• _PROVIDED PASSAGE_
□ □ □ □

Celtic Poets in North America – 1st Prototype

I’m happy to say that most of the basic functionality of the first version of the system is now running. I’m currently hosting it on CloudBees at this link.

(Please note that, due to the low priority of free web-hosting, it sometimes takes a long time for dormant websites to be reactivated, and you it may timeout the first time you try the link on your browser — just try again.)

Here’s the home screen (of a previous draft):

Home

The “banner” I’ve created for the project contains two images: the image on the left is a section of a manuscript known traditionally as the Cathach of St. Columba and is dated from the late 6th century; the image on the right is the masthead of the all-Gaelic newspaper Mac-Talla, printed in Sydney, Cape Breton, from 1892 to 1904. This represents the continuity of literary tradition that the Celtic Poets in North America project is meant to represent and promote.

The user can search through the database and visualize its contents in various ways, and particularly by looking through poets and poems.

PoetsFilter

Most of the poets currently in the database are taken from my editions of Scottish Gaelic poetry from North America (including an anthology of Canadian material on which I’m currently working), although it also contains some Welsh contributions from Robert Humphries and a few Irish items I’ve gleaned from a few articles.

The screen above allows the user to look at the entries for Poets in the database, narrowing down the entries displayed by particular criteria. As you’ll see, I’ve selected three criteria: the poet must have “Iain” in his name, must be born in Scotland between the years 1750 and 1810. Note also I’ve left the default display list “As List.” So, when I push the Run filter button, I get the following list:

PoetsList

Four poets result from these criteria and we get their biographical details. If we wish to see the details about the places they were born or died, we can select the hotlinks. We can also select the associated See poems link to see the list of poems they composed.

Rather than see biographical details about the poets in textual form, we can also produce a map based on the places poets were born or died:

PoetsMap

Rather than look at individual items, we can also produce charts that summarize certain patterns in the database. This screen allows you to select the criteria for such charts:

PoetsSetChart

In this case, we’ve just specifying that we’d like to see a summary of the data regarding the state, province or county where the poets were born. Here’s the resulting chart (of the current database):

Poets1DChart

You can deal with the poems in a very similar way. Here’s the filter screen for poems.

□ □ □ □

• _RECORDED INFORMATION_
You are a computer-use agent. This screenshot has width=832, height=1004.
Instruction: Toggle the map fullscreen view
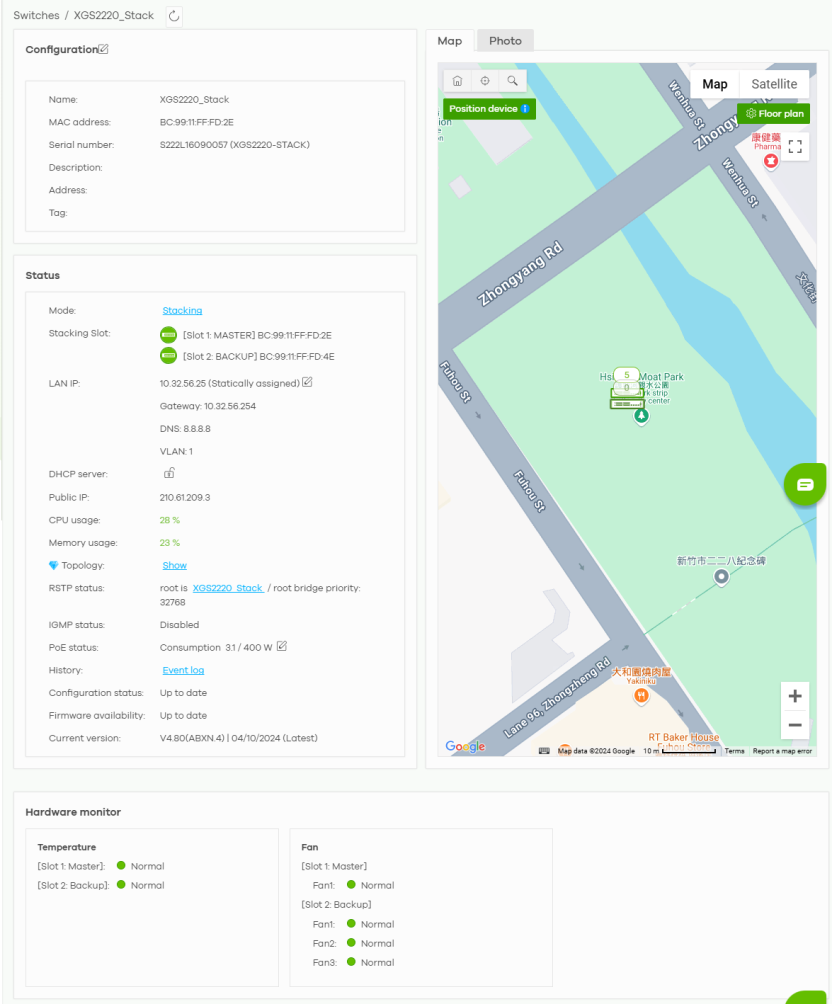point(795,147)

□ □ □ □

• _GOALS_
1. Rewrite the paragraph of the Celtic Poets post that begins "The “banner” I’ve created" as a bulleted list, keeping its main facts.
2. Summarize the Celtic Poets post in two sentences.
3. Carry on the Celtic Poets post from its final sentence.

• _RESPONSES PER TASK_
1.
- The project banner contains two images.
- The left image is a section of a manuscript known traditionally as the Cathach of St. Columba, dated from the late 6th century.
- The right image is the masthead of the all-Gaelic newspaper Mac-Talla, printed in Sydney, Cape Breton, from 1892 to 1904.
- Together they represent the continuity of literary tradition that the Celtic Poets in North America project is meant to represent and promote.

2. Most of the basic functionality of the first version of the Celtic Poets in North America system is now running on CloudBees, and users can search its database and view it in various ways, particularly through poets and poems. Poets can be narrowed down by criteria such as name, birthplace and birth years, and the results can be displayed as a list of biographical details, as a map of the places the poets were born or died, or as charts summarizing patterns in the database.

3.
PoemsFilter

In this case, I’ve specified that I only want to see the poems that were composed in Ontario in Scottish Gaelic that have been tagged with IDENTITY (as a major topic). Here’s the results as a list:

PoemsList

Note that for each entry (for each poem), you can select a hot link to see the details about the place where it was composed or the details about the composer. But rather than seeing lists of poems, you can also place them on maps. Here’s a map of the current poems in the database:

PoemsMap

So, as you can see, most of the functionality is in place. In the near future, I will add timelines (so that you can see poets and poems in their chronological order), and other visualization techniques.

But for now, I’d like to reiterate my call for data contributions from those of you who have details about poets who composed in Celtic languages in North America and their compositions! All contributions will be acknowledged on the home page. (Details on data formats can be seen in this previous blog.)

Celtic Poets: Representing Uncertainty and Ambiguity

The Current Design

Now that I’ve got a basic prototype of my Celtic Poets in North America project running and have entered in a good number of sample data items, I’m realizing that one of the shortcomings of the design of my data types is that it does not allow for as much uncertainty and ambiguity than actually exists in the messy world we live in and our inexact knowledge of it.

In a previous blog entry, I described the data design. The system database contains three data types: Place, Poet, and Poem. To save on storage space, some of the data fields in both Poets and Poems point to Place records, and each Poem record points to the Poet that composed it.

I did build in some ambiguity to the system. As the date at which a Poem was composed can be hard to pin down, for example, I have allowed for a range of years (the compEarliestYear and compLatestYear fields). And if the date of the birth or death of a Poet is unknown, these can essentially be left blank (although the Poet record will be necessarily disqualified from filter criteria if nothing is known about his/her dates).

In the case of anonymous poems, I have a special Poet entry called “Anonymous” and if the place of the birth or death of a Poet, of the composition of a poem, is unknown, there is a special record in the Place table called “Unknown.” And currently, the software I’ve written knows about these special records, so that it doesn’t mistake them for definite people or places.

The Predicament

This design is simple, fast and space efficient. But what if we do know something, rather than nothing, about the Poet or Place? For example, what if it is clear that the author was a female? If the poem(s) she composed dates from 1886 (as a random date), then she must have been alive at that point, even if her lifespan could vary considerably on either side of that date?

What if we know that a Poem was composed somewhere in Montana? Or east of the Mississippi?

Potential Improvements

One workaround for an anonymous Poet about whom something is known would be to create a special record for the Poet. Her name might be “Anonymous Female” and as much as know about her – e.g., her sex — could at least be represented accordingly. This would help to increase the accuracy of the representation of individuals, although it might complicate the code slightly (do I need to add another field to indicate anonymity?).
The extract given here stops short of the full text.